Liver biopsies are not trivial procedures; they are invasive, can give rise to significant side effects (including pain, bleeding, infection, hospitalisation, and even death) and are unavailable for patients with comorbidity factors including blood clotting conditions and infections. Further, liver biopsies are slow and expensive as they require the involvement of multiple medical specialists and facilities, and they may be subject to significant sampling error. Current Non-Invasive Approaches to Liver Fibrosis: Several techniques exist that purport to indicate the presence of liver fibrosis utilising non-invasive or less- invasive procedures than liver biopsy.

These include serum blood tests, ultrasound, and magnetic resonance elastography (MRE) methods and quantitative MRI methods. While these non-invasive methods may provide information as to the presence of liver fibrosis (particularly advanced fibrosis), there are a number of unresolved issues in relation to the accurate and reliable detection of fibrosis using these methods. In addition, the techniques are typically confounded by the presence of factors including liver iron level (or content), subcutaneous fat, ascites, liver fat, liver inflammation and others.
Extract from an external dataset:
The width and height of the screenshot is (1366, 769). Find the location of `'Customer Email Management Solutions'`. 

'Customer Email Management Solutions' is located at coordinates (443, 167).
Resonance Health has completed an initial proof-of-concept study of an analysis technique aimed at the identification and assessment of liver fibrosis (Initial Proof of Concept). The Initial Proof of Concept forms the basis of the invention that is the subject of the Provisional Patent Application. The Initial Proof of Concept study, which was conducted on a patient and control group of 30 subjects, indicates a strong capability to predict the absolute presence of liver fibrosis within the study population.

Based on the extremely promising Initial Proof of Concept results Resonance Health is now undertaking an accelerated extended proof-of-concept study with an expanded study population (Extended Proof of Concept). Extended Proof of Concept: The objectives of the Extended Proof of Concept are to confirm the results of the Initial Proof of Concept, to further refine the study predictive models and to further assess the performance of predictive models and their capacity to distinguish between differing fibrosis grades. The duration of the Extended Proof of Concept is estimated to be 6 to 12 months.

The Company is actively engaged with study partners to secure the study subjects required for the study and will update shareholders once the timelines for completion of this phase of the study are determined. Subject to the outcomes of the Extended Proof of Concept, the Company intends to explore collaboration opportunities with large pharmaceutical companies and clinical key opinion leaders (KOLs), who have expressed strong interest in the results of the Initial Proof of Concept and a desire to participate in such a collaboration.